Hace
poco estuve saliendo con alguien y esta persona era una feminista empedernida. Trabajábamos
en el mismo lugar y usualmente la molestábamos con el tema, haciendo los típicos
comentarios machistas; que las mujeres tenían que trabajar en la cocina no como
garzona (ella era garzona), que las mujeres tenían que obedecer lo que su
pareja les ordenaba, etc. Obviamente esos comentarios los hacíamos a propósito
y para molestarla, porque ella se enojaba y bastante. Fuera del lugar del
trabajo el tema persistía harto pero ya sin que fuese algo intencional. La primera
vez que fuimos a mi casa abrí la puerta y
le hice una seña para que ella pasara primero, ella puso una cara de molestia y
me dijo que no, que pasara yo primero. Me llamó harto la atención que fuese
tanto el tema y le dije que no lo hacía porque ella fuese mujer sino que simplemente
por una cuestión de costumbre o modales, que de haber sido un amigo hubiese
tenido el mismo gesto. Me encontró la razón y pasó primero pero casi a regañadientes.
Después tocó subir las escaleras, y nuevamente lo mismo. Hice el mismo gesto
para que pasara primero pero esta vez me di cuenta inmediatamente que fue “un
error”, por lo que había pasado en la puerta. Eso sí, esta vez ella no dijo
nada y simplemente subió.
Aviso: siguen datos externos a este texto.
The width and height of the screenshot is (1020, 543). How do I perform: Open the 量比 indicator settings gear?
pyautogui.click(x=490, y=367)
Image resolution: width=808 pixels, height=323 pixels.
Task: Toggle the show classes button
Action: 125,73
El tema fue que con el tiempo este tipo de situaciones
eran un tema porque cosas simples y cotidianas podían llegar a ser un tema de discusión
sin que debieran tener tanta importancia, por lo menos como lo veía yo.
Cualquier gesto, en ciertas circunstancias por supuesto, era tomado como algo
sexista o como machista, lo que me parecía bastante exagerado, o quizá yo
estaba mal y ella estaba en todo su derecho al recalcarlo y no dejarlo pasar.